• SOURCE MATERIAL:
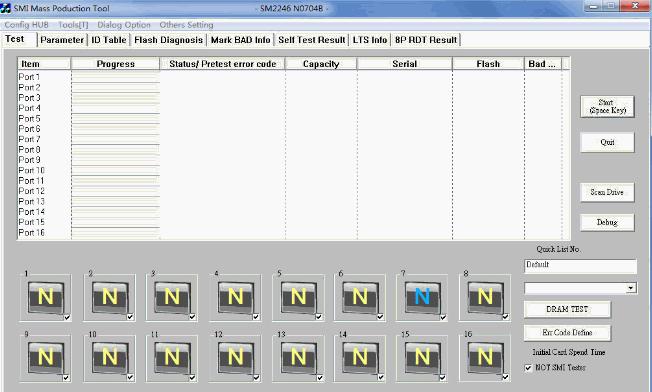Click port 13 N status icon
652x392 pixels.
pyautogui.click(x=298, y=357)
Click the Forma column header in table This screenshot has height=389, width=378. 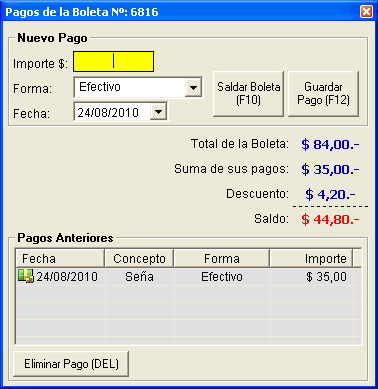pyautogui.click(x=222, y=258)
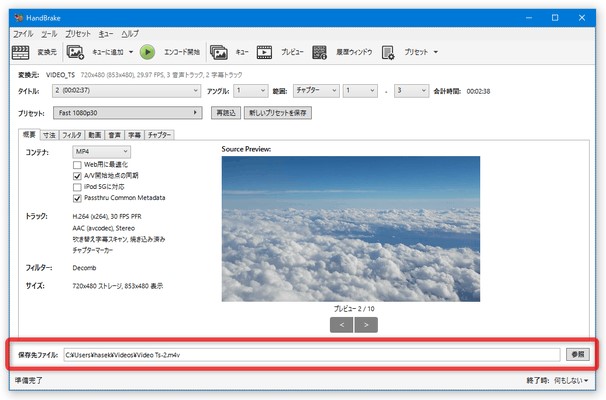The image size is (606, 400).
Task: Click the presets list icon
Action: pos(389,52)
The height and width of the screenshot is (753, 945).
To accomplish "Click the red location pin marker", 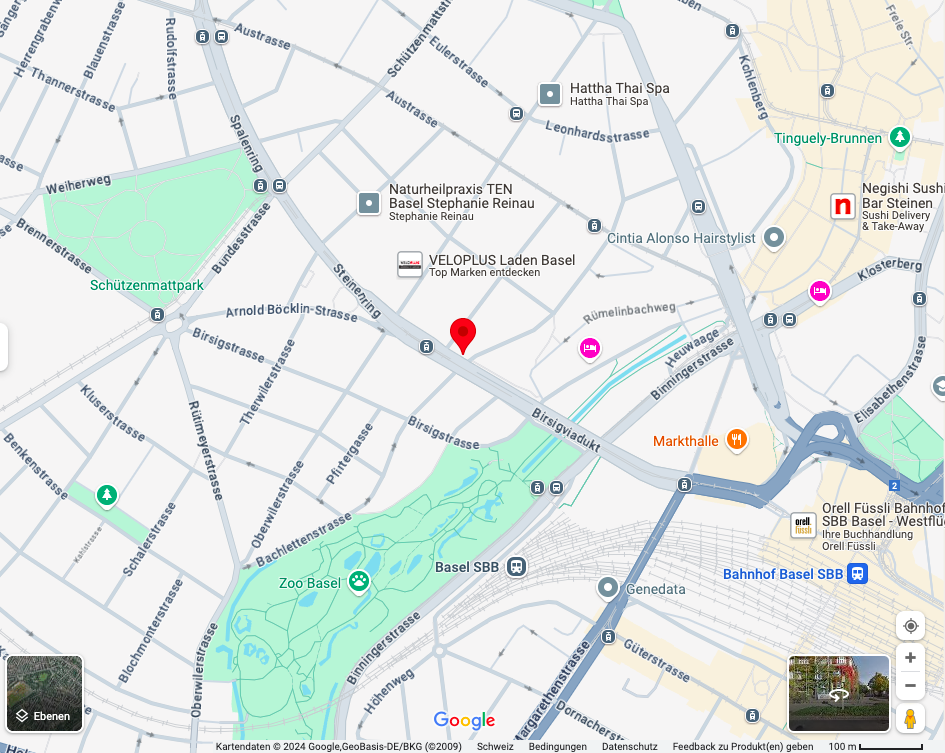I will coord(463,335).
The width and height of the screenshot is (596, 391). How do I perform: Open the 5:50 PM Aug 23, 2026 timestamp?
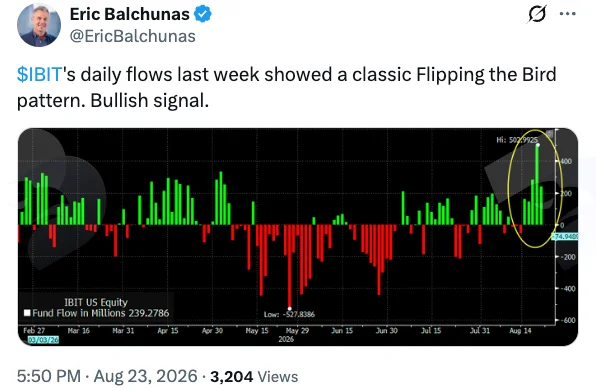point(107,376)
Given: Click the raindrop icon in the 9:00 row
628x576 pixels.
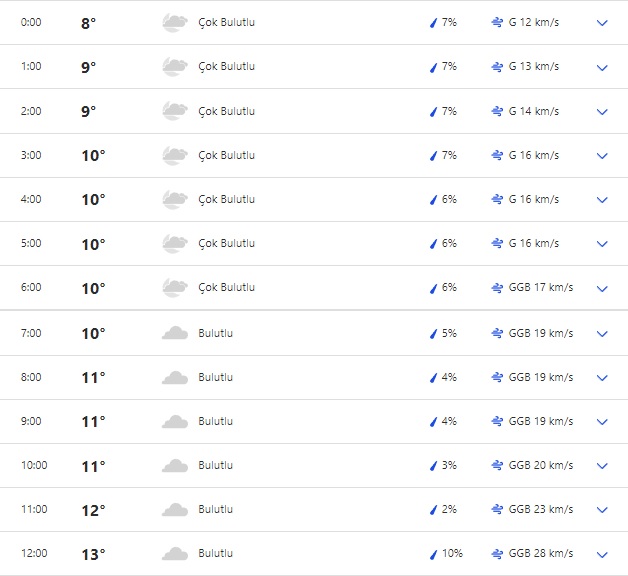Looking at the screenshot, I should pos(433,421).
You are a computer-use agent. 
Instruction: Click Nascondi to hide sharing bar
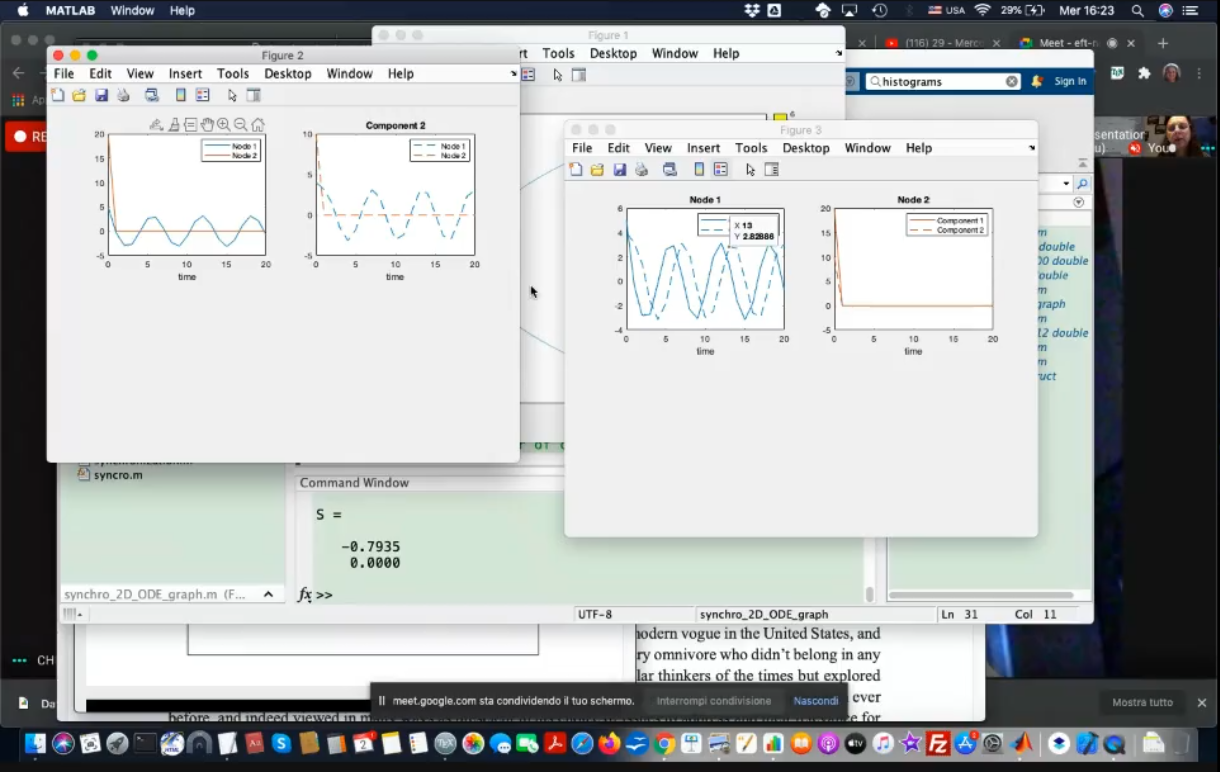pos(815,701)
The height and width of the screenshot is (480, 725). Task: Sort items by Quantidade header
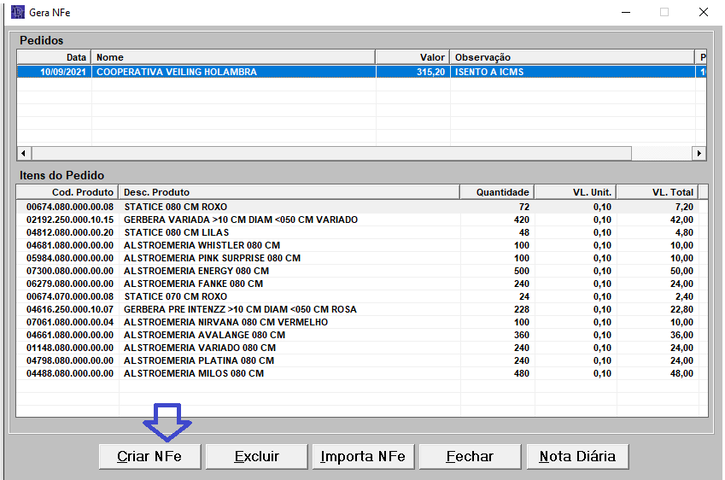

• ACTION ITEM:
Please print the span that begins at the line holding "Instruction: Click Nascondi" and ends at the last line of the data, both ends included, with no pictures.

• YOUR SOLUTION:
Instruction: Click Nascondi to hide sharing bar
pos(815,701)
The height and width of the screenshot is (480, 725). Task: Sort items by Quantidade header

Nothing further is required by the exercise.